DIRECTIONS:
Summarize the passage on one-design keelboats in two sentences.

DOCUMENT EXCERPT:
In the Gilded Age, gentlemen sailors looked to designers like Herreshoff, Crane and Burgess for their custom sailing yachts. As the 20th century unfolded, however, a new age design emerged, that of the semi-custom keelboat, purchased by like-minded sailors interested in competing in fleets as one-designs. We call it the “Club Classic Keelboat.”

The idea of designing a boat to a single design or class was a 20th century phenomenon. When young Clinton Crane was commissioned in 1896 to design a lake sloop, the Idem, for well-heeled homeowners on New York’s Adirondack lakes, it was a novel commission for a novice boat designer. But very soon one-design keelboat fleets were taking root at sailing clubs elsewhere and taking hold in the imagination of the New York Yacht Club, the tastemaker for the yachting crowd. And of course, the Herreshoff Manufacturing Company in Bristol, RI was in the lead to supply its customers, big and small.

 

Courtesy of Wendy Lotz

 

In 2006, the same NYYC commissioned a new generation of one-design keelboats for fleet racing. This chart illustrates a century of NYYC-sponsored designs, from the New York 30 to the NY 42 (latterly known as the Club Swan 42 or simply Swan 42).

That one-design trend was not just about big boats, be it 1915 or 2015. In 1915, Herreshoff’s 15-footers fostered day racing for Corinthian crews as well as a new way of enjoying time on the water: daysailing with the family. In the 21st century, dual-purpose “club boats” have a similar theme in the designs of the late, great Bruce Kirby with the Sonar and the widely adopted Ideal 18.

EXTRACTED DATA:
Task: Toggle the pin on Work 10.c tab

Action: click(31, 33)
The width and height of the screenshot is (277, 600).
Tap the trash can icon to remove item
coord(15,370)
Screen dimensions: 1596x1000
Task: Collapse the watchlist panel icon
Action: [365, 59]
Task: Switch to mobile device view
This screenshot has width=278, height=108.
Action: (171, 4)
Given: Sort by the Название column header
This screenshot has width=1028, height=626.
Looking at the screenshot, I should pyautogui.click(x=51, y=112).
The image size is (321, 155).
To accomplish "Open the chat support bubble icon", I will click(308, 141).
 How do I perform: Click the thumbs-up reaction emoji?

ANSWER TO THE EXERCISE:
Where Gilded Age sailors ordered custom yachts from designers like Herreshoff, Crane and Burgess, the 20th century brought semi-custom keelboats raced in one-design fleets, and after Clinton Crane's novel 1896 commission for the Idem, such fleets took root at other sailing clubs and at the New York Yacht Club, with the Herreshoff Manufacturing Company leading as a supplier. The NYYC's designs ran for a century from the New York 30 to the NY 42 it commissioned in 2006, and the trend also covered smaller boats, from Herreshoff's 1915 15-footers for racing and family daysailing to Bruce Kirby's Sonar and the Ideal 18.